§ Action item: Below are records; extract exactly the lines from the one containing "The image size is (627, 810)." through the last, both included, and keep the pictures out.

§ Entries shown:
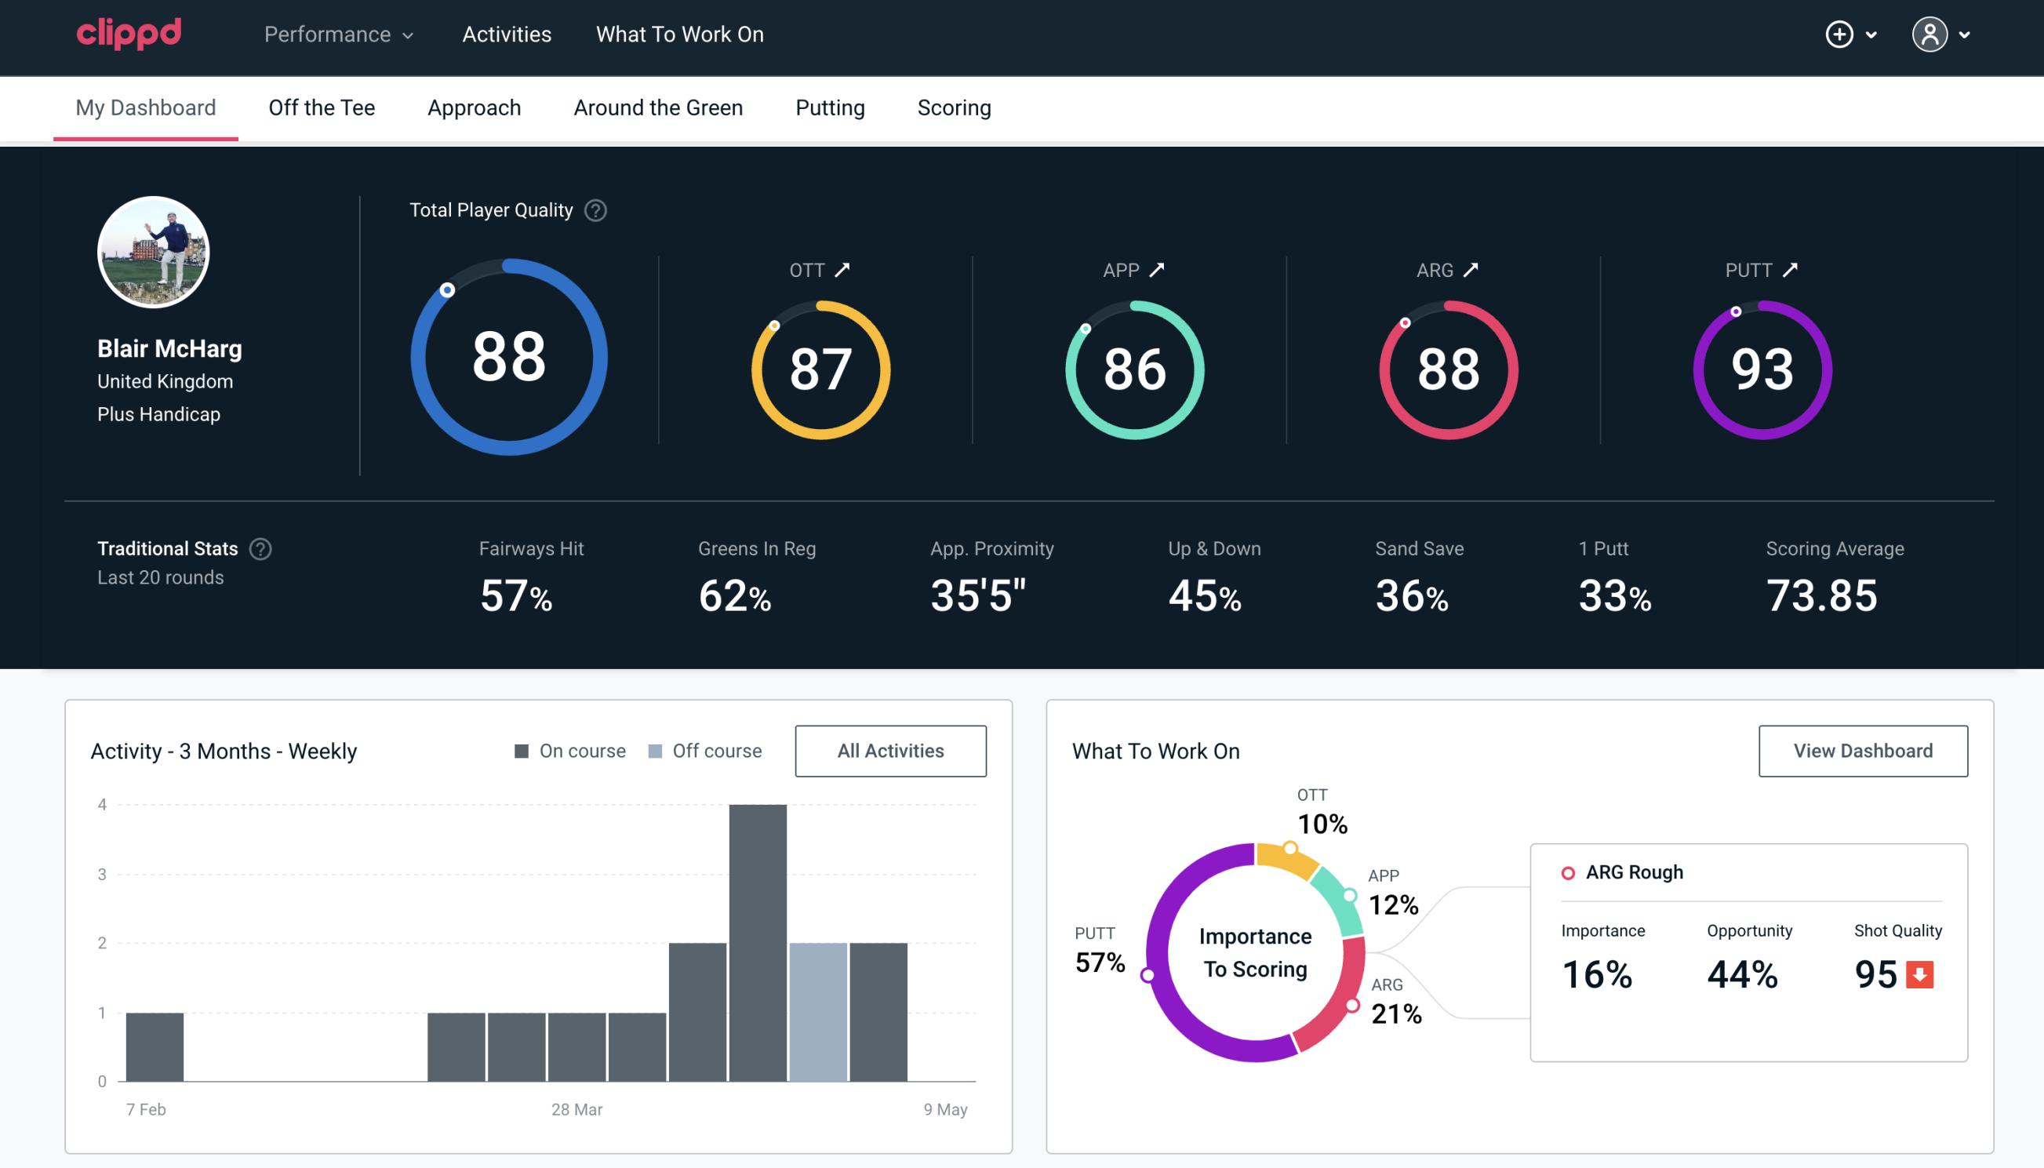This screenshot has width=2044, height=1168.
Task: Click the View Dashboard button
Action: coord(1864,750)
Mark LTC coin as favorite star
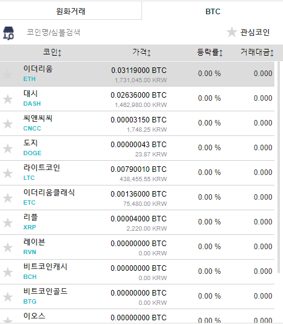The height and width of the screenshot is (324, 283). click(x=8, y=173)
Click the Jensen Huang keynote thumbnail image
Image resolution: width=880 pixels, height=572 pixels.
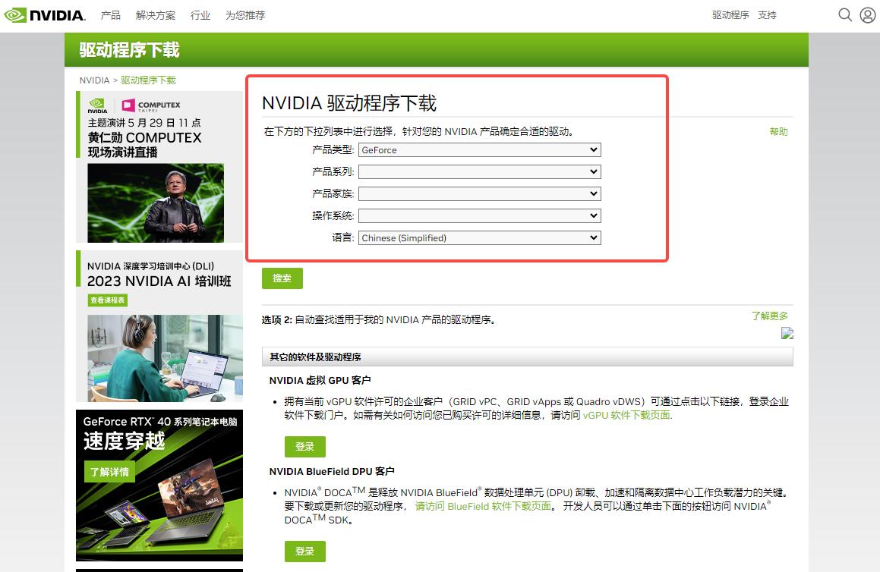click(155, 203)
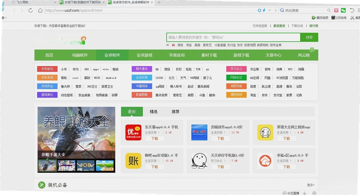Open the 手机驱动 red category tag

[47, 69]
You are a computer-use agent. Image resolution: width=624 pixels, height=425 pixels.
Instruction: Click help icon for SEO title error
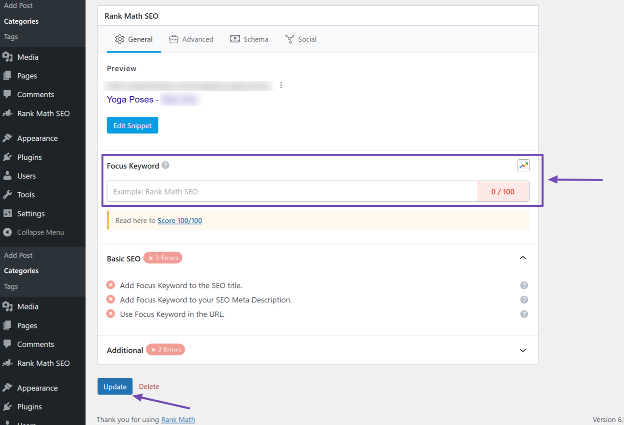coord(524,285)
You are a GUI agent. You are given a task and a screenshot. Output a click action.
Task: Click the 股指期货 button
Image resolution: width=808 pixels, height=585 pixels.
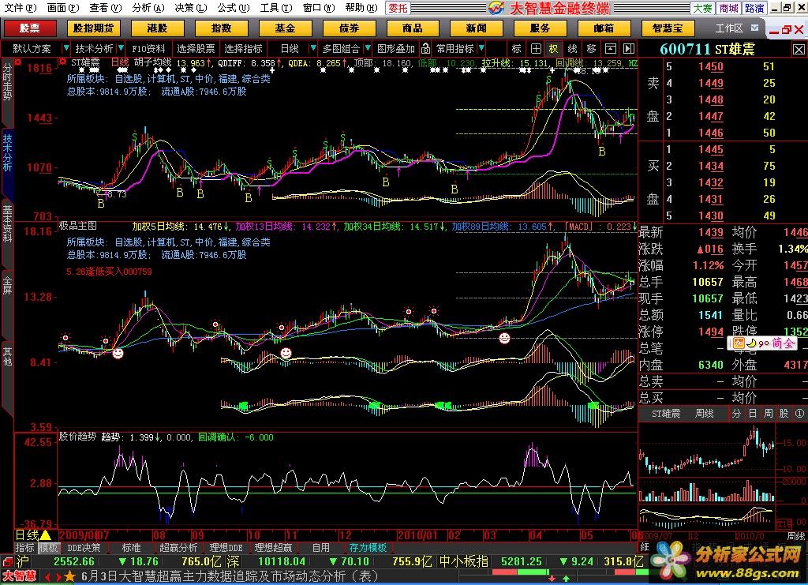click(93, 28)
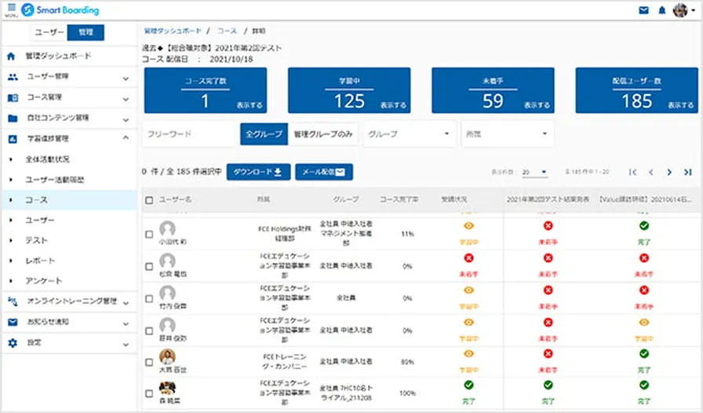Open the hamburger menu icon
Image resolution: width=703 pixels, height=413 pixels.
click(12, 9)
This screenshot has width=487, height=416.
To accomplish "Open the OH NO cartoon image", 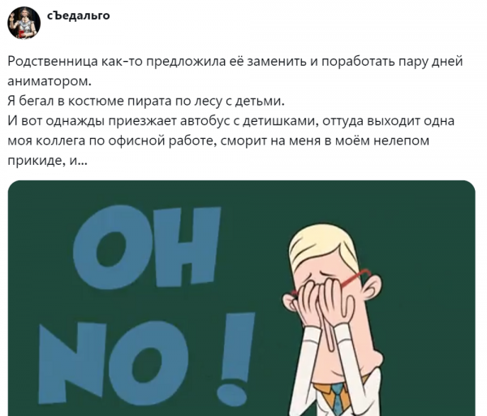I will pyautogui.click(x=241, y=298).
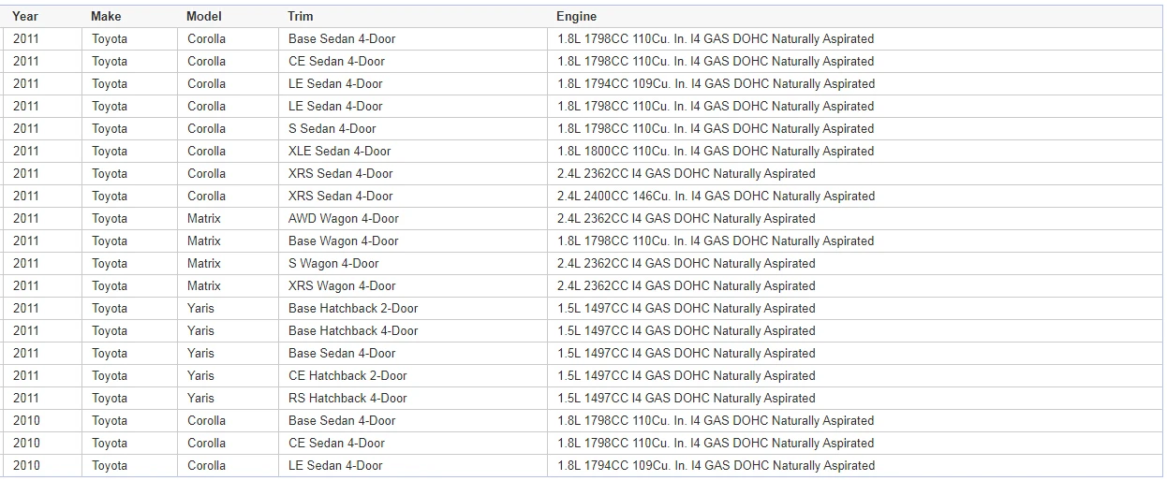
Task: Click the 2010 year cell in the Base Sedan row
Action: [x=26, y=420]
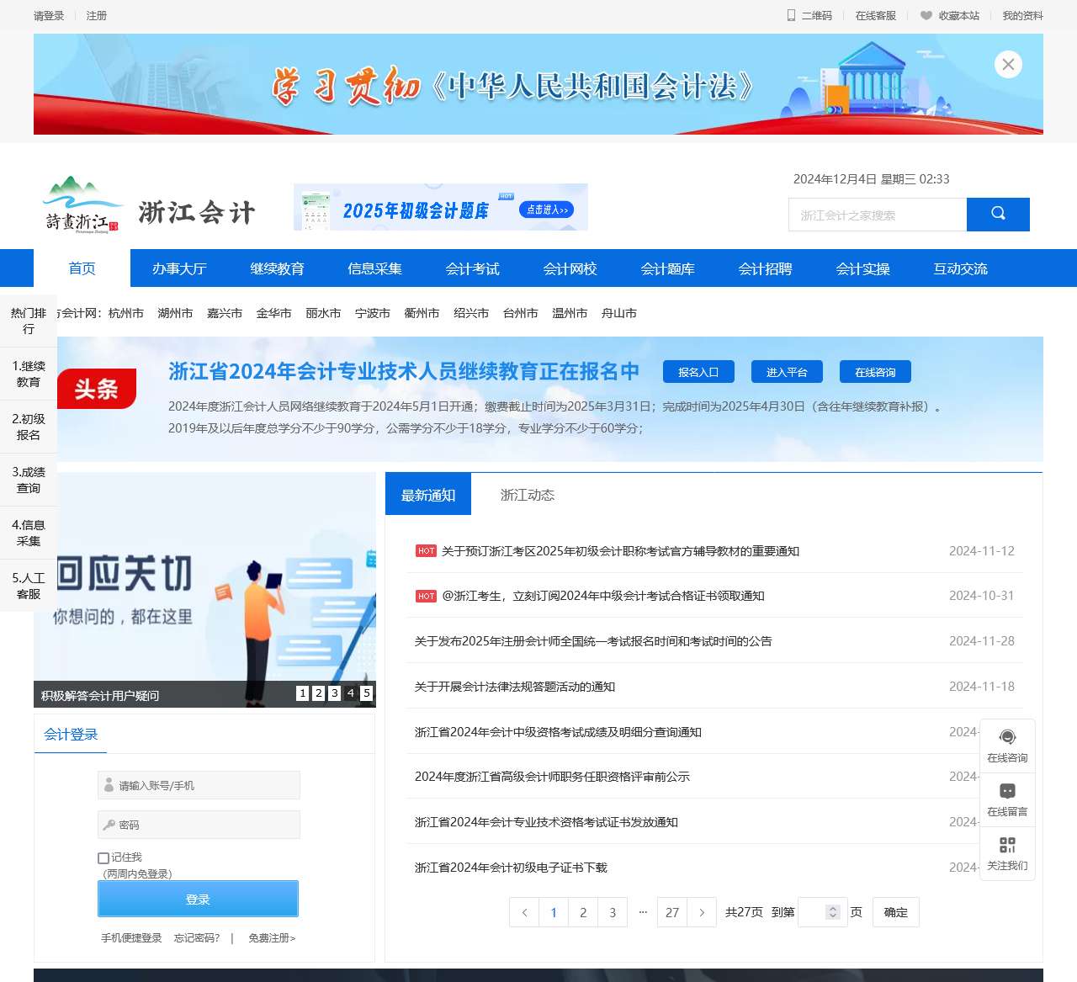Viewport: 1077px width, 982px height.
Task: Close the top banner advertisement
Action: point(1008,65)
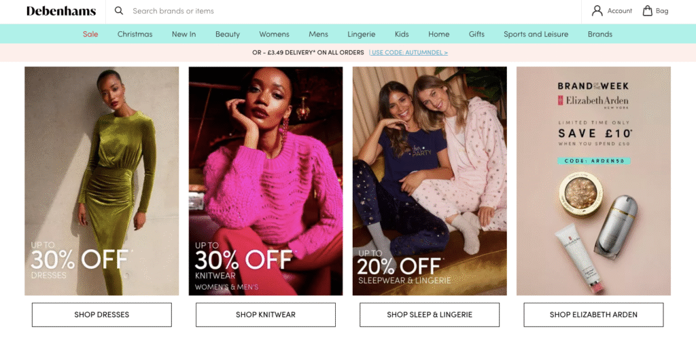
Task: Navigate to the Lingerie menu
Action: click(x=362, y=34)
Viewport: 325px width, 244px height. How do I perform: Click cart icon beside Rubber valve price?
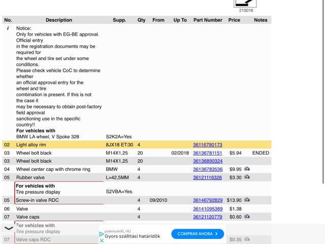tap(247, 177)
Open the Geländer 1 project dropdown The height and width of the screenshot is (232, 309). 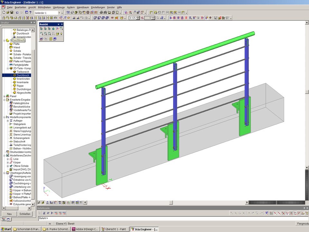pyautogui.click(x=59, y=13)
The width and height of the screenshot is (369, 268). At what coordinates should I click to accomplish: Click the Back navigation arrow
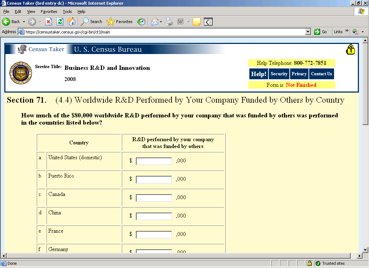coord(6,22)
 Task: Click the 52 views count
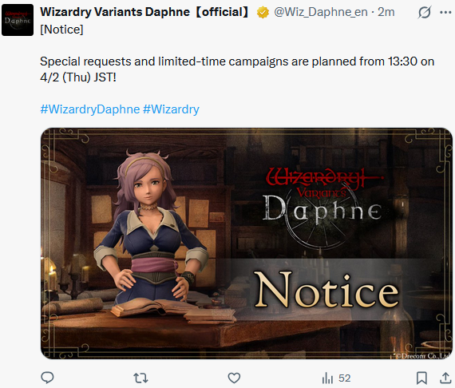tap(344, 378)
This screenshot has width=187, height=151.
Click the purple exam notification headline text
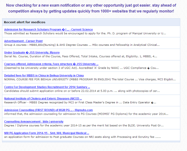tap(91, 8)
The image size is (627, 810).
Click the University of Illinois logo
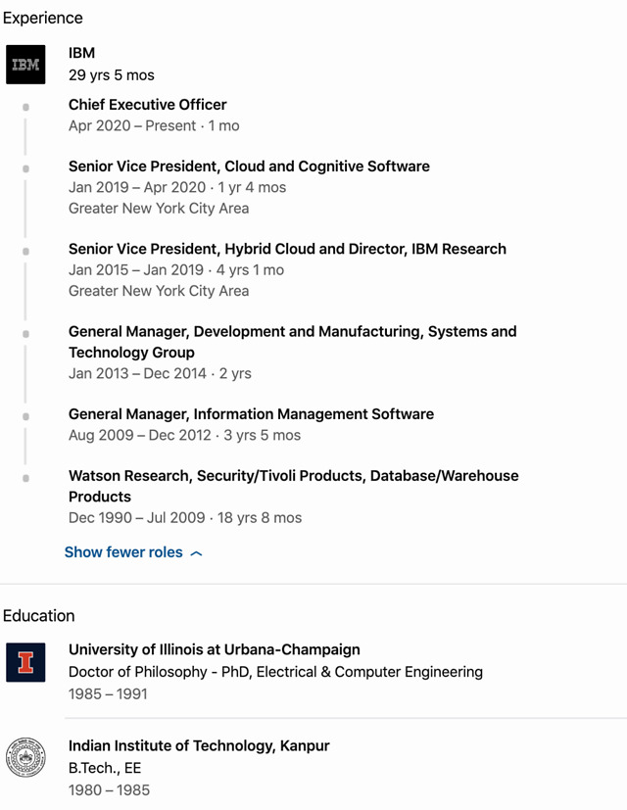click(25, 662)
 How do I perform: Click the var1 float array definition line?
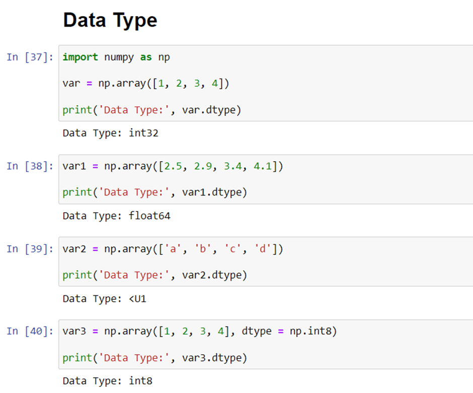[173, 166]
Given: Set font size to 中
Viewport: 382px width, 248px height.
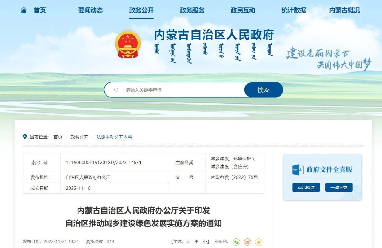Looking at the screenshot, I should (x=196, y=241).
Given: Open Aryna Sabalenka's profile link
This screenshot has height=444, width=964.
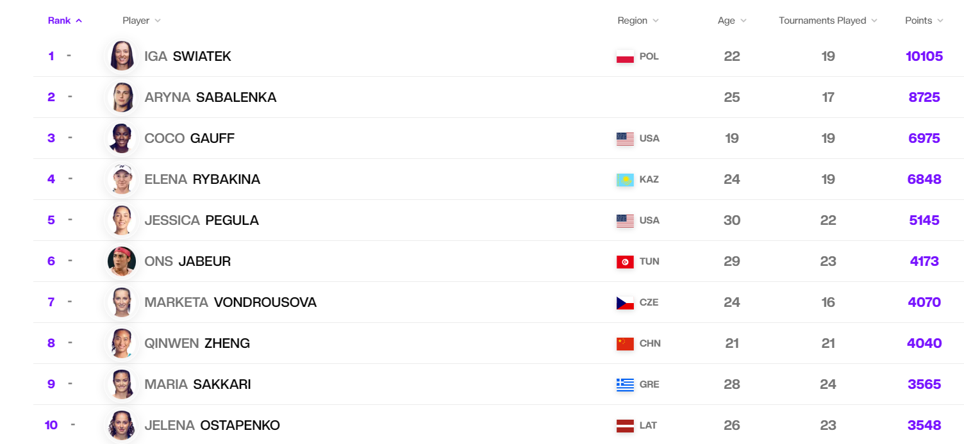Looking at the screenshot, I should click(x=210, y=97).
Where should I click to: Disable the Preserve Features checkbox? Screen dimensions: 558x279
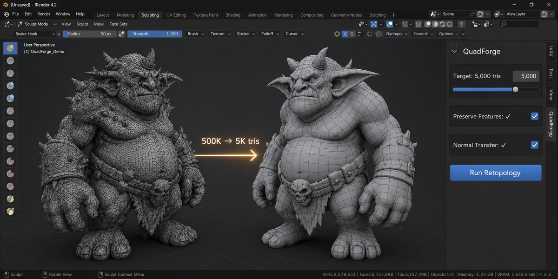pos(535,116)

§ Exercise output:
The image size is (627, 810).
Click the University of Illinois logo
click(25, 662)
 How do I perform: Click the var1 float array definition line?
[173, 166]
Given: Set font size to 中
Viewport: 382px width, 248px height.
Looking at the screenshot, I should (x=196, y=241).
Given: Open Aryna Sabalenka's profile link
This screenshot has height=444, width=964.
Looking at the screenshot, I should click(x=210, y=97).
Where should I click to: Disable the Preserve Features checkbox? Screen dimensions: 558x279
pos(535,116)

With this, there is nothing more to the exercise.